Compared to others on this list, this project idea is a bit more complicated. However, if the child isn’t ready for coding from scratch, rest assured there are also many visual scripting engines that will allow kids to learn coding platformers from the safety of visual blocks first!
- Build Your First 3D Game in Unity by Zenva
- Create Your First 2D Game in Unity by Zenva
- How To Make A PhaserJS Game! by Egee
- How to make a 2D Platformer by Brackeys
- Craft a Mario-Style Platformer in Phaser 3 by Zenva
- Create a Platformer Game in Unreal Engine by Zenva
- How to Make a Complete Game with Godot by Daniel Buckley
- Game Development and Coding for Kids by Zenva
Program a Text-based RPG
The last project idea on this list is a text RPG. At the heart, this is similar to a branching story project, but also allows for a far more complicated implementation that starts incorporating standard RPG mechanics. This is the sort of project that is also fairly easy to scale to the learner’s skill level, though this means the exact expression of the project is going to vary too.

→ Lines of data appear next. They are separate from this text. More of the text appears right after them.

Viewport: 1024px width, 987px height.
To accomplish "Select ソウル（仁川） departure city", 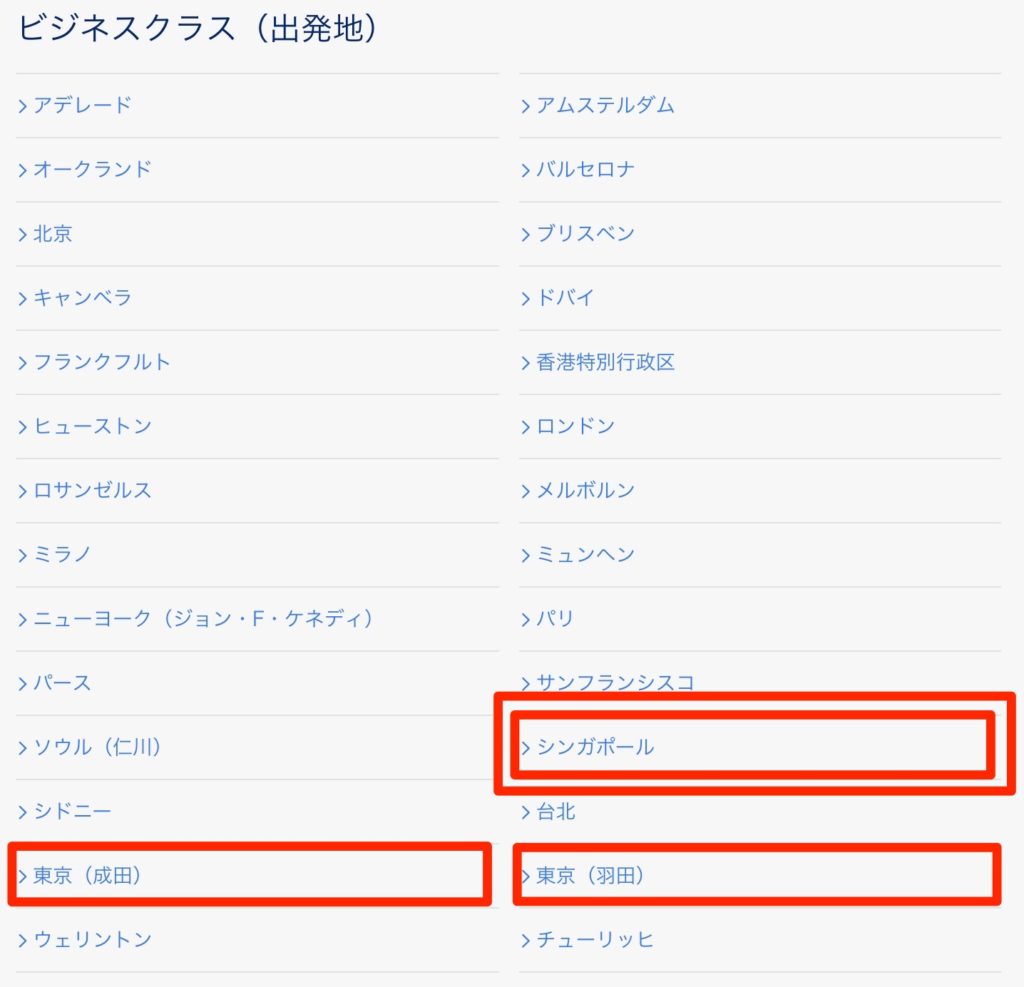I will click(98, 747).
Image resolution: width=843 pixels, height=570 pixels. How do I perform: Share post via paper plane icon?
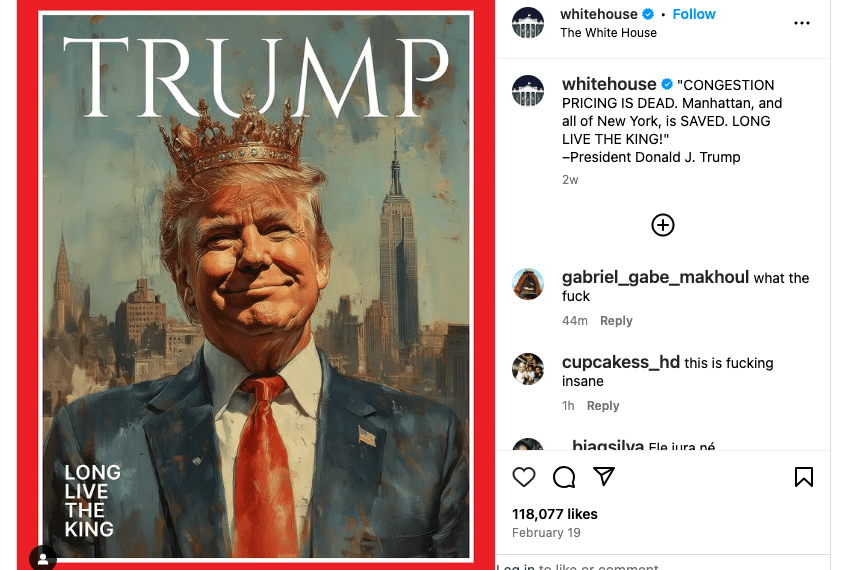click(x=604, y=476)
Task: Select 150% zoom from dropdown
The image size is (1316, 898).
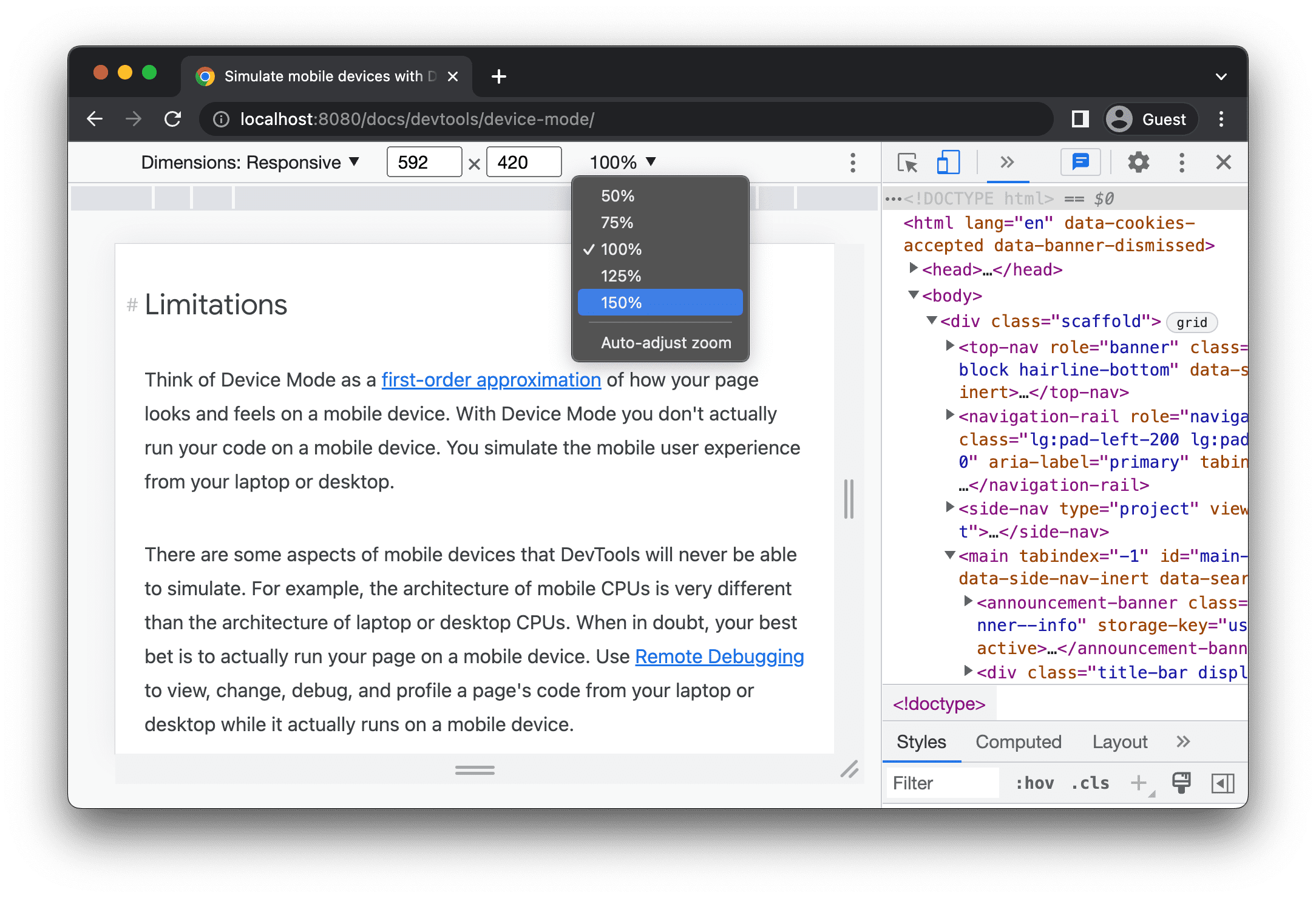Action: [660, 303]
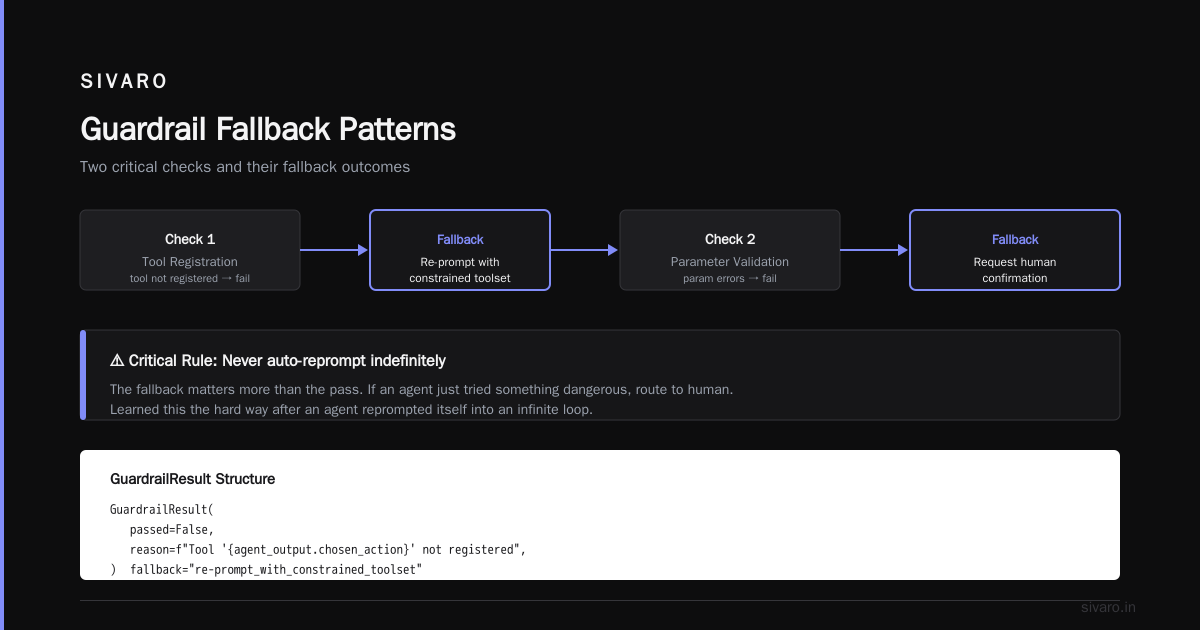Click the passed=False code line
Image resolution: width=1200 pixels, height=630 pixels.
click(x=172, y=530)
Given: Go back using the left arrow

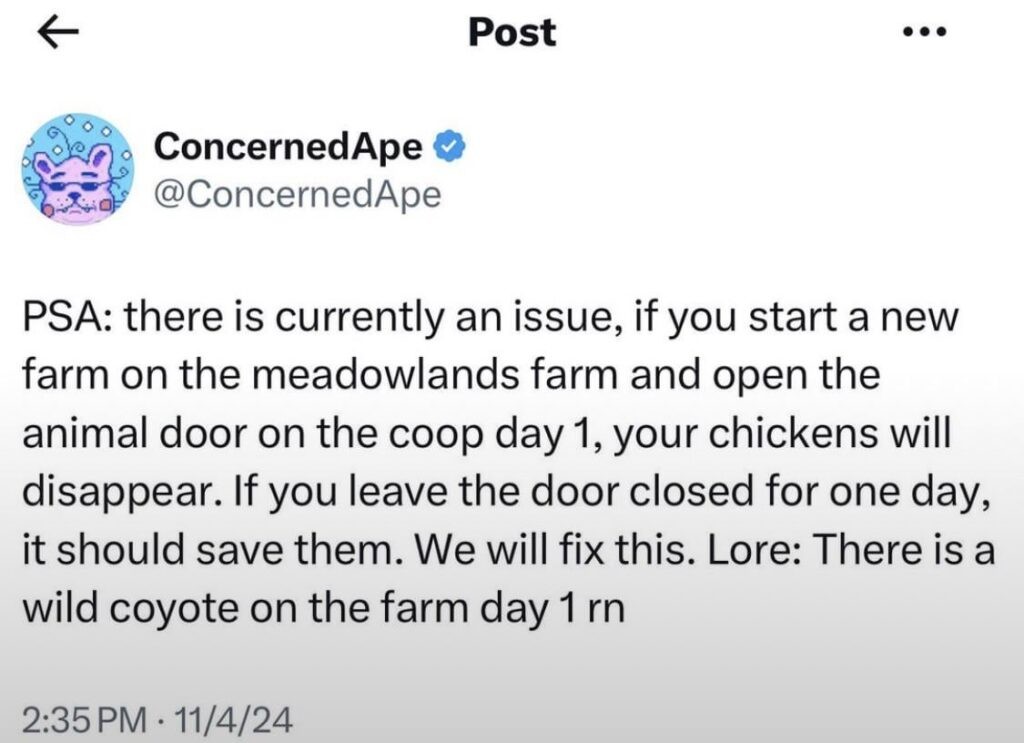Looking at the screenshot, I should tap(58, 33).
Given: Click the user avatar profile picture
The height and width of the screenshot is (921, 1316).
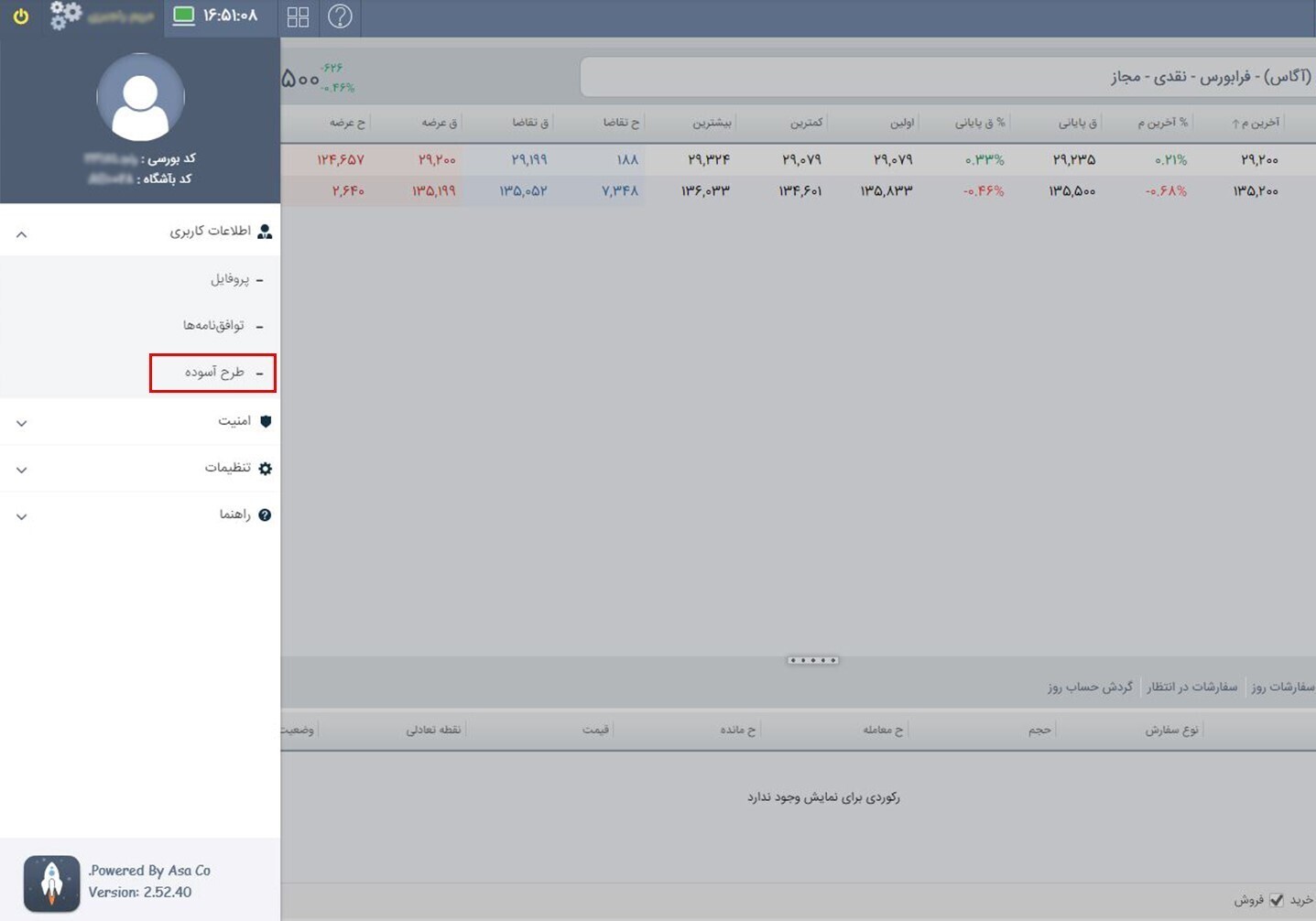Looking at the screenshot, I should (140, 97).
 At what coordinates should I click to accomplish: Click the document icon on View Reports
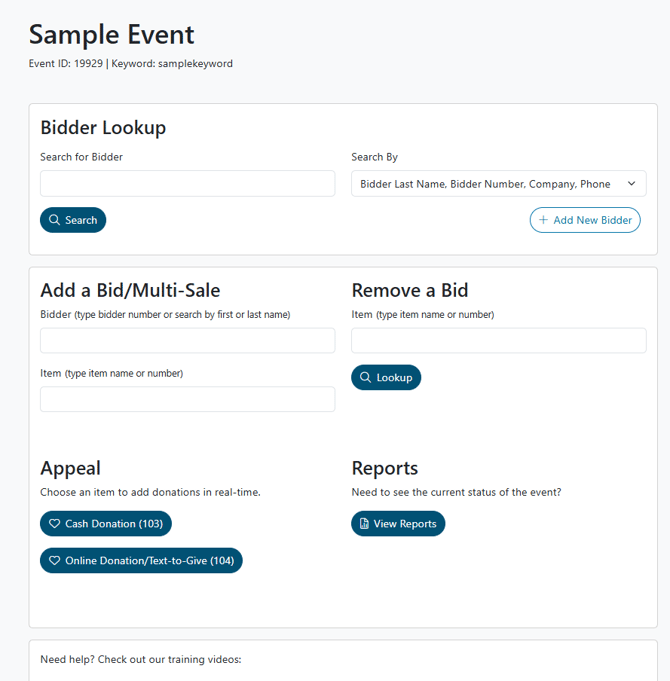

Nevertheless, text-based RPGs take the best of all coding aspects and allow kids to play around with them without needing to worry about user interfaces. Some things that could be added to your project are:
- Commands like “left” and “right” for players to explore a map
- Arrays to store inventory items
- Battle mechanics that track HP and MP
- Chests that can be opened
- NPCs that can be chatted to
- Procedurally generated dungeons
While this doesn’t represent the full scope of everything possible, it does give you an idea of the possibilities and what we mean by the project is scalable to skill level. Additionally, while a UI isn’t strictly necessary, there is nothing to stop kids from adding it anyway! This is a flexible project that is both challenging and fun, and definitely a great way to help kids who are a bit more confident in their current coding skills.
- Intermediate C# – Build a Text-Based RPG in Unity by Zenva
- Learn C++ by Making a Text-Based RPG by Zenva
- Python – Text RPG Tutorial by Bryan Tong
There are endless amounts of projects available when it comes to coding for kids, but with this guide, we have provided at least a few to get you started! Coding for kids is something that should be fun, so we tried to emphasize projects along those lines. Keep in mind that many of these projects can be done in any language, so regardless if you choose one of our language recommendations or not, rest assured you’ll have a good stack of projects kids can work through.
While we’ve emphasized kids in this guide, keep in mind these make great projects for any adult learning how to code as well. No matter the age, coding is a fantastic skill that will have great longevity in the years to come, so at the very least, we hope these project ideas have inspired you to get started and help you or someone else master it!